If you want to add a part to a department, you must create more than one new row.

Likewise, to remove a part or a job from a row can destroy information. Updating a part or job name will also require multiple rows to be changed.

The solution is to split this table into two tables, one with
(department, projects) in it and one with (department, parts) in it.
The definition of 4NF is that we have no more than one MVD in a table. If a table is in 4NF, it is also in BCNF.

Fifth Normal Form (5NF), also called the Join-Projection Normal Form or the Projection-Join Normal Form, is based on the idea of a lossless JOIN or the lack of a join-projection anomaly. This problem occurs when you have an n-way relationship, where n > 2. A quick check for 5NF is to see if the table is in 3NF and all the candidate keys are single columns.
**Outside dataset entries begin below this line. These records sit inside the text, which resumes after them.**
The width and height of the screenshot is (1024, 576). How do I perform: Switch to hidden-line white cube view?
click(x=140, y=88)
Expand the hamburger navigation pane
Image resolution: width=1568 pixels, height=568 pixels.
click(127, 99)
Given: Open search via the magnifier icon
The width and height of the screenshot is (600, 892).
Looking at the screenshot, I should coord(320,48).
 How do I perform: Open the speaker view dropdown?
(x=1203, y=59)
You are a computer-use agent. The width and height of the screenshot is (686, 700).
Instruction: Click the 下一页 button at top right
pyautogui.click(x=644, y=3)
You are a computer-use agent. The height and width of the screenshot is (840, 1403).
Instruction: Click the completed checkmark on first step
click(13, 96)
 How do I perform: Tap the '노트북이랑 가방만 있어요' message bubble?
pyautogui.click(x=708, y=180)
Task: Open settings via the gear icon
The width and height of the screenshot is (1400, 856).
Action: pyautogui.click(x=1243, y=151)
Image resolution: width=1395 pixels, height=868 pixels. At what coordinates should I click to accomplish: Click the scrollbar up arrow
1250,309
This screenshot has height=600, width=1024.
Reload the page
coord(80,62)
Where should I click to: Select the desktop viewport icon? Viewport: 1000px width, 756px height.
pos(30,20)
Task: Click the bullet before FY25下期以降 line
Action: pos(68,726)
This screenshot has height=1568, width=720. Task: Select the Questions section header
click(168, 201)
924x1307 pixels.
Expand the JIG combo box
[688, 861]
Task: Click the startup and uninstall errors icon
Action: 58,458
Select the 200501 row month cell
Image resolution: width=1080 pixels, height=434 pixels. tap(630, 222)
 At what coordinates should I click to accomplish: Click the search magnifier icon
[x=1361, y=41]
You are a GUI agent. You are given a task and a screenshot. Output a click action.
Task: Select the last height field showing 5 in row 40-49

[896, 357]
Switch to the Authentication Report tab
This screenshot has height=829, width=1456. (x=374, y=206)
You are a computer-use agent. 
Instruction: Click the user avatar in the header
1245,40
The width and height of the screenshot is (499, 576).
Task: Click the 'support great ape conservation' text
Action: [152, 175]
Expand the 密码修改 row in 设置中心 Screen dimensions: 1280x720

As an example of the problems solved by 5NF, consider a table of house notes that records the buyer, the seller, and the lender:

HouseNotes
buyer seller lender

Smith     Jones     National Bank
Smith     Wilson    Home Bank
Nelson    Jones     Home Bank

This table is a three-way relationship, but because many CASE tools allow only binary relationships it might have to be expressed in an E-R diagram as three binary relationships, which would generate CREATE TABLE statements leading to these tables:

BuyerLender
buyer lender

Smith      National Bank
Smith      Home Bank
Nelson     Home Bank

SellerLender
seller lender

Jones National Bank
Wilson Home Bank
Jones Home Bank

BuyerSeller
buyer seller

Smith Jones
Smith Wilson
Nelson Jones

The trouble is that when you try to assemble the original information by joining pairs of these three tables together, thus:

SELECT BS.buyer, SL.seller, BL.lender
FROM BuyerLender AS BL,
SellerLender AS SL,
BuyerSeller AS BS
WHERE BL.buyer = BS.buyer
AND BL.lender = SL.lender
AND SL.seller = BS.seller;

you will recreate all the valid rows in the original table, such as
('Smith', 'Jones', 'National Bank'), but there will also be false rows,
such as ('Smith', 'Jones', 'Home Bank'), which were not part of the original table. This is called a join-projection anomaly.

There are also strong JPNF and overstrong JPNF, which make use of JOIN dependencies (JD for short). Unfortunately, there is no systematic way to find a JPNF or 4NF schema, because the problem is known to be NP complete.

As an aside, Third Normal Form is very popular with CASE tools and most of them can generate a schema where all of the tables are in 3NF. They obtain the FDs from an E-R (entity-relationship) diagram or from a statistical analysis of the existing data, then put them together into tables and check for normal forms.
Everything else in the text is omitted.